I went to the ICA last night and found myself at the bar. The first time I went there was in ’95, I think – Alex and I had found some night listed in The Wire and we called them up. “Is it a jungle night?” “It’s breakbeats, but none of that white glove stuff.” He thought we were ravers. The night was drab, nobody danced. I liked it though – I’d never been to a London bar, never felt like I was part of anything new, even as a spectator. Drum n bass – even this late and clinical – was my first brush with how that feels. I went back to the ICA bar a few times, and to other bars. They always played drum n bass. It began to sound like they all had the same tape. I heard it again last night – I don’t know why I expected anything else.

I don’t know whether the brushed steel and faux-factory fittings of London barland suited the music or whether the music shaped itself to its new homes and became more precise, pedantic and cool in response. Simon Reynolds has written a lot about the symbiosis between music and crowds – the way music responds to its space is important, too. The drum n bass in the ICA bar fit the place so well – expensive, cramped, surly, made arrogant and impotent by its own respectability. (It’s a marvel anything good flourishes in this atmosphere, though it does – the gig I’d come to see was marvellous.). Playing that music in that place seemed like a natural response – not an impulsive one like a kiss, but a worn-out mechanical reaction, like switching off the alarm clock, swinging your legs out of bed, going to work. If I’d asked the people behind the bar if they liked it, what would they have said? If I’d asked why?

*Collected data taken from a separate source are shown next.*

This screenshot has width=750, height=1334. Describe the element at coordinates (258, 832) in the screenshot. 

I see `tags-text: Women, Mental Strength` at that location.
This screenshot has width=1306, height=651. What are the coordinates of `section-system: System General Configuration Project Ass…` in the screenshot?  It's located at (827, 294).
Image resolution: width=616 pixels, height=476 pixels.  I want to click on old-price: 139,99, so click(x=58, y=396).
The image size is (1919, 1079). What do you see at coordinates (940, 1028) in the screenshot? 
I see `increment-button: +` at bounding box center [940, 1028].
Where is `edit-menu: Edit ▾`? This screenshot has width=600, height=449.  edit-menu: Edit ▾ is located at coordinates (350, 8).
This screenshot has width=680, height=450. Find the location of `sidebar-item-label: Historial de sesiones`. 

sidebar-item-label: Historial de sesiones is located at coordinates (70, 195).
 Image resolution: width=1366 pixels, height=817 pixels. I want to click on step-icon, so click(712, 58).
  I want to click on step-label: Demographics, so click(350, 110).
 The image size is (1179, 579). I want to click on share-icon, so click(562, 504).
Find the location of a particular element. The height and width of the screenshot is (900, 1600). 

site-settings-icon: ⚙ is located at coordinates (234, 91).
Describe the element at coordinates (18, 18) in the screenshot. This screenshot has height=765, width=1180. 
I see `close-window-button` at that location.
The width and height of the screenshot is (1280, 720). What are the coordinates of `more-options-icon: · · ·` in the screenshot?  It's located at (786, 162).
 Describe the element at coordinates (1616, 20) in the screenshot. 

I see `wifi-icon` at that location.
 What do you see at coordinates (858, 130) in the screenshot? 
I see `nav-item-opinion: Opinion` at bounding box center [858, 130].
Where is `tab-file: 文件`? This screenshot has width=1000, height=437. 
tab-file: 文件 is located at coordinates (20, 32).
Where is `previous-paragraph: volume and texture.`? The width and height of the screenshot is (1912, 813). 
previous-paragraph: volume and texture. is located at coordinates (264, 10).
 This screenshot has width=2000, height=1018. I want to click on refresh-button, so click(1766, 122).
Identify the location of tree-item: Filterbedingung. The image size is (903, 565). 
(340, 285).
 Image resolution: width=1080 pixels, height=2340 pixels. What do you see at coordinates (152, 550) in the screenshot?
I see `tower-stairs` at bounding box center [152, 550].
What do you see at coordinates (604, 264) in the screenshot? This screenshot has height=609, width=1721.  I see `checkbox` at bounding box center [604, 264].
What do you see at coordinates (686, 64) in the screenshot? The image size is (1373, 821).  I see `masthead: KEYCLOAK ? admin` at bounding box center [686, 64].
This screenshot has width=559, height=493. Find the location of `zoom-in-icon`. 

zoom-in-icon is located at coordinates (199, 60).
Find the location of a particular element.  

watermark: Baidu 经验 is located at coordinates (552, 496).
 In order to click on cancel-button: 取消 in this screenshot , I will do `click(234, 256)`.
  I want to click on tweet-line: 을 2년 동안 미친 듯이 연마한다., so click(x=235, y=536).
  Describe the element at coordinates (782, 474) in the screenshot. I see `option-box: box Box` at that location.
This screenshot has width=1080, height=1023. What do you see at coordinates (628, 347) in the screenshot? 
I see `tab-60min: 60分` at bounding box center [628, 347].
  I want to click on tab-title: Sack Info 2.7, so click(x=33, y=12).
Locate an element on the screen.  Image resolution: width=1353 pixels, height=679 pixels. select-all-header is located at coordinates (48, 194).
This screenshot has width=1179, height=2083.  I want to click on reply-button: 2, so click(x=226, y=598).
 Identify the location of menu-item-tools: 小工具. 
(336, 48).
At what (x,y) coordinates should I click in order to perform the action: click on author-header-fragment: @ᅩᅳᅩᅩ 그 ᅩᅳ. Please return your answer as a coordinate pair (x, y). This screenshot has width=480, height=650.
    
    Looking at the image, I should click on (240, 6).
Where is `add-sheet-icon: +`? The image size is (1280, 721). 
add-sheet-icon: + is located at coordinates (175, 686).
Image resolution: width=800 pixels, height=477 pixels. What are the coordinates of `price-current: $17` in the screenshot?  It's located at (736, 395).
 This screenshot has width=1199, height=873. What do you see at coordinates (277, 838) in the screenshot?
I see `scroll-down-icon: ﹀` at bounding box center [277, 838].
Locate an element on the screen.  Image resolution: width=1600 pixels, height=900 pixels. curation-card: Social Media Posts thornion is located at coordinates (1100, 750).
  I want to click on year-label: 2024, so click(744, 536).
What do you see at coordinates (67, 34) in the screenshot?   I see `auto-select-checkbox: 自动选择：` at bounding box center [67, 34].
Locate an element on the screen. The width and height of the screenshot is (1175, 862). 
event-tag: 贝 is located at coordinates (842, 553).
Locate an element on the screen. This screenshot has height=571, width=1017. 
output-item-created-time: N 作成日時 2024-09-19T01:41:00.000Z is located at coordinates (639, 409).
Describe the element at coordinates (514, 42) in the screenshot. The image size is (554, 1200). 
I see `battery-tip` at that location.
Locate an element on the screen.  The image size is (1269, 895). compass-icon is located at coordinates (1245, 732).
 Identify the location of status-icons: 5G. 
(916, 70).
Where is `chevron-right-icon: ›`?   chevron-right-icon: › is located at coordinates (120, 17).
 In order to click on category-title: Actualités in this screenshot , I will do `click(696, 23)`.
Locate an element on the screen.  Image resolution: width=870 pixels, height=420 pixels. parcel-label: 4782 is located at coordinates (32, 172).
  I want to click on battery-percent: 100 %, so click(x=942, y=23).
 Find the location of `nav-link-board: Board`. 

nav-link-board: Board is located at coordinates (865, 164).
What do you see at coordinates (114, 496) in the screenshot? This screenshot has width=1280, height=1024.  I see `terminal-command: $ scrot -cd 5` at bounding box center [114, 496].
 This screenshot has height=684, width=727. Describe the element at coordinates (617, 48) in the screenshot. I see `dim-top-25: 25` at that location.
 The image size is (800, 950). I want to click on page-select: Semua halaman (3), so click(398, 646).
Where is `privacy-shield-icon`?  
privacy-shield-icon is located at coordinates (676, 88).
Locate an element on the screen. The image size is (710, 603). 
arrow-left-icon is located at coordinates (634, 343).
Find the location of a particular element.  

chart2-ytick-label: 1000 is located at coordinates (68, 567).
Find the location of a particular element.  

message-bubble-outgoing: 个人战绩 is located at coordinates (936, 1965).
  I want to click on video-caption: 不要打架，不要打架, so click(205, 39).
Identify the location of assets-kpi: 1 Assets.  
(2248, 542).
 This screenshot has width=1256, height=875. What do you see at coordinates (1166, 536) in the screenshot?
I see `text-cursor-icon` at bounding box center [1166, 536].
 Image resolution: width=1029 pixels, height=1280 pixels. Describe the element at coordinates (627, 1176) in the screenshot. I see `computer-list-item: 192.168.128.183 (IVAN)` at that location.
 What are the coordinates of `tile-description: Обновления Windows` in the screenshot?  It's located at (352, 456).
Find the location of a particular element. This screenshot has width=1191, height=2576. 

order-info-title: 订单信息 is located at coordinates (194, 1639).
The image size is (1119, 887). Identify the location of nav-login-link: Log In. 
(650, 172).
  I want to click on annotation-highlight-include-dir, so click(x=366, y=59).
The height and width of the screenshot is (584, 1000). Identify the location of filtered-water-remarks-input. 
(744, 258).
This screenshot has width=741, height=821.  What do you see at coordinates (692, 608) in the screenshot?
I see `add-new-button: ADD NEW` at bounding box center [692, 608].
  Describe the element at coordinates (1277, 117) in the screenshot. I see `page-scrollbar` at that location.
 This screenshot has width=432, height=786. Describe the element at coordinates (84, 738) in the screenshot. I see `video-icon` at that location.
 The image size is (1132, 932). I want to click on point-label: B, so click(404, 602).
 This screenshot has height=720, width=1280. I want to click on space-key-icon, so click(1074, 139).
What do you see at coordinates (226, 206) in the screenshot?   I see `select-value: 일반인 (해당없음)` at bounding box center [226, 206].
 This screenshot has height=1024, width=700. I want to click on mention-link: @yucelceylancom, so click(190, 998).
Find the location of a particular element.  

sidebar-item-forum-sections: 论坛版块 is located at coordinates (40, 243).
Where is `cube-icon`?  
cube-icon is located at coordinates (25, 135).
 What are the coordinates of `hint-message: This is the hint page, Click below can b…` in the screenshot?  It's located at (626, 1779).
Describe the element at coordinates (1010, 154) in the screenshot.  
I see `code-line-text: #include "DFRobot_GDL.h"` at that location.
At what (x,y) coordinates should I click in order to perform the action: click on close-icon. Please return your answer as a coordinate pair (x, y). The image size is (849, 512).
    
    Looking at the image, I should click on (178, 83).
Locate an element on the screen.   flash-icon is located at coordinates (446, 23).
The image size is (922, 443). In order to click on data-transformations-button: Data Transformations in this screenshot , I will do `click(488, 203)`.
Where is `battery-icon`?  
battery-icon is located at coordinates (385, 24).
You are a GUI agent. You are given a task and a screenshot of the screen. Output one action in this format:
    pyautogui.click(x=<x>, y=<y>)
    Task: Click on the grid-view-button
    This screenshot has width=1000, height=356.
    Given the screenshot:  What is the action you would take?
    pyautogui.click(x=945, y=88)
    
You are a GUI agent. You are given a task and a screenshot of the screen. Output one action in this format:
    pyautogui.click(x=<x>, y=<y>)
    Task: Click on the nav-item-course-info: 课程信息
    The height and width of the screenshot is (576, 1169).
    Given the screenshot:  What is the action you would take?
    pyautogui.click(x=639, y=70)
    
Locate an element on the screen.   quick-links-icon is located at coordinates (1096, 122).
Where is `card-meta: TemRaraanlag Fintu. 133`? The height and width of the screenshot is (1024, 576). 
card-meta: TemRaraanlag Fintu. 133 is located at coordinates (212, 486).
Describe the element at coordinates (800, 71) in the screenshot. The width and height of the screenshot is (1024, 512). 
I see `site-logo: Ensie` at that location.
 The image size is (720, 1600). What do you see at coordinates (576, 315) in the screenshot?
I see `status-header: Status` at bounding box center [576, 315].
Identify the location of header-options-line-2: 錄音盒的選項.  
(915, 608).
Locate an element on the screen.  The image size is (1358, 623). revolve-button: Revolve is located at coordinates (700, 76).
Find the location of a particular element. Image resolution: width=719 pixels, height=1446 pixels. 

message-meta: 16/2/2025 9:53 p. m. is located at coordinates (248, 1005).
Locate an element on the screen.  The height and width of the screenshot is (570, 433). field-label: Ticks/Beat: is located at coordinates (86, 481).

What happened to drum n bass? What went wrong? Well, I know about that. People like me got into it and went to the ICA to hear it. A lot of us wanted it to be more like us, not (as I hoped) less – though both reactions kill the music they love. And, crucially, nobody much bought it – the six-year stagnancy of drum n bass is an excellent example of what happens when a style has no overground to aspire to, play off and torment. But the real question is – why is it back? Drum n bass, to these ears barely changed, has been back on the pirates, back in the magazines, all year, and as I say it never left the bars but it’s as strong as ever there. Some of the music is getting into the charts now – Shy FX and T Power, and Aphrodite, making the pop jungle records that never seemed to quite surface back in the day. Even they sound plastinated, stuck in time and form like a musical Bodyworlds, more rigid than rinsin’. I resent it, and feel stupid for that – but drum n bass represented something to me. I loved it for its sounds but also for its promise of an endless parade of newness. I don’t know if that promise has been broken exactly, but the exhaustion of drum n bass, and its odd revival, still hurt a little.